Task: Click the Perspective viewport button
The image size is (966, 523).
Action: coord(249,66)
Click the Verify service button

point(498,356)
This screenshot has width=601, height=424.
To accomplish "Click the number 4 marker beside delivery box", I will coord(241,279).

...

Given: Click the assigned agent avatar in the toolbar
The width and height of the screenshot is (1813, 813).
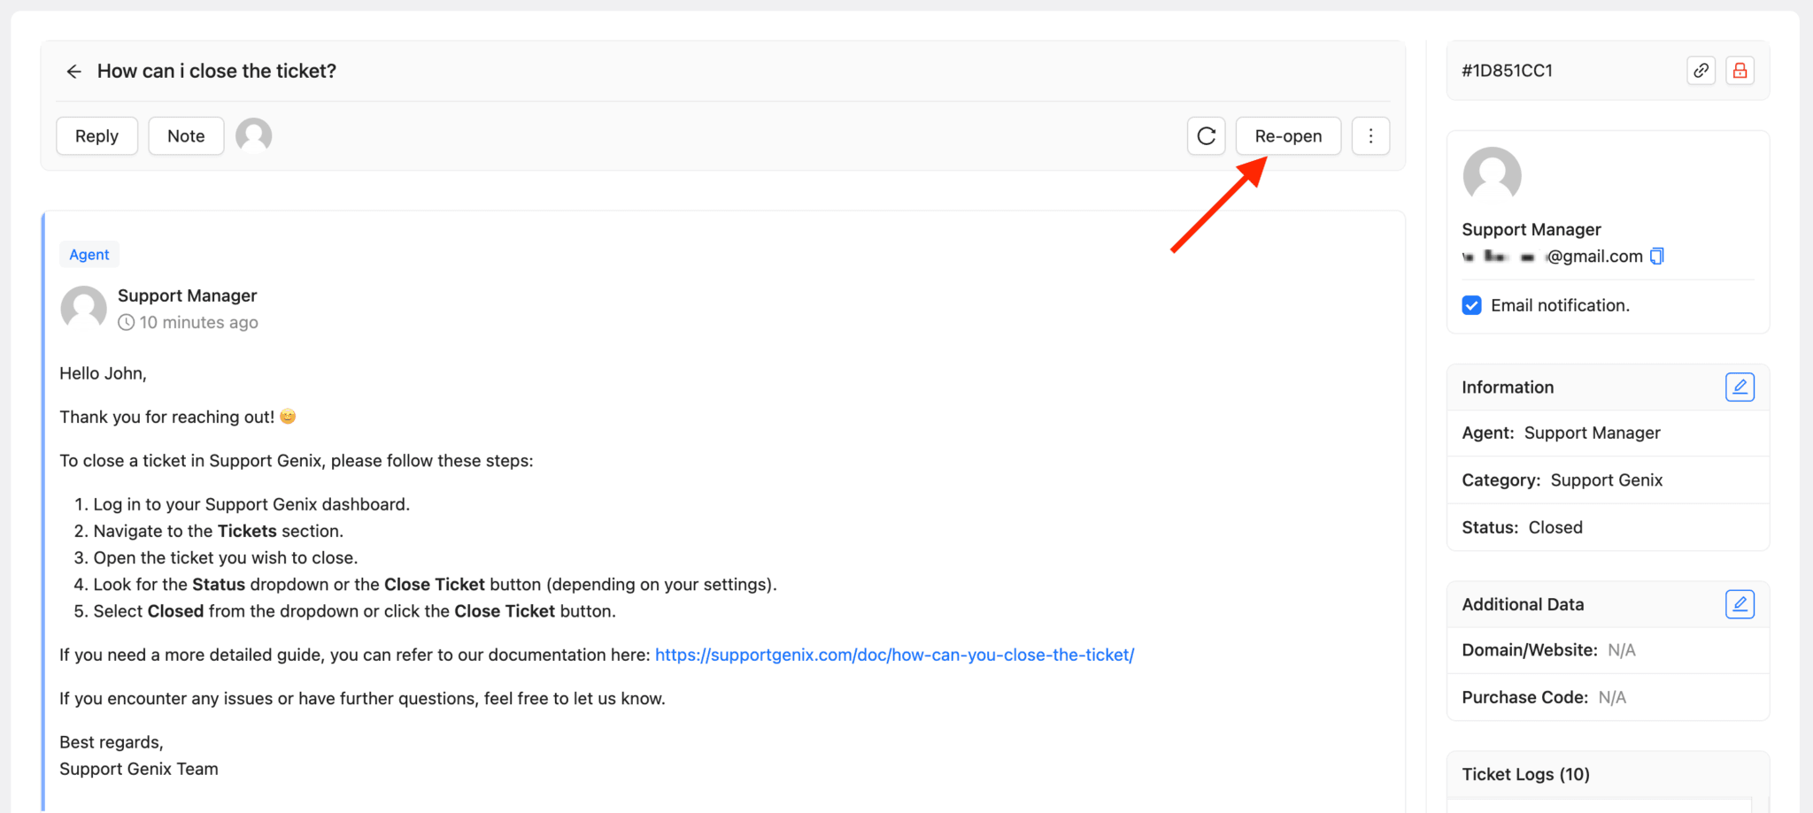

Work required>
Each line that holds the word "height" should be extracted from the records.

Completed task>
This screenshot has width=601, height=424.
The width and height of the screenshot is (1813, 813).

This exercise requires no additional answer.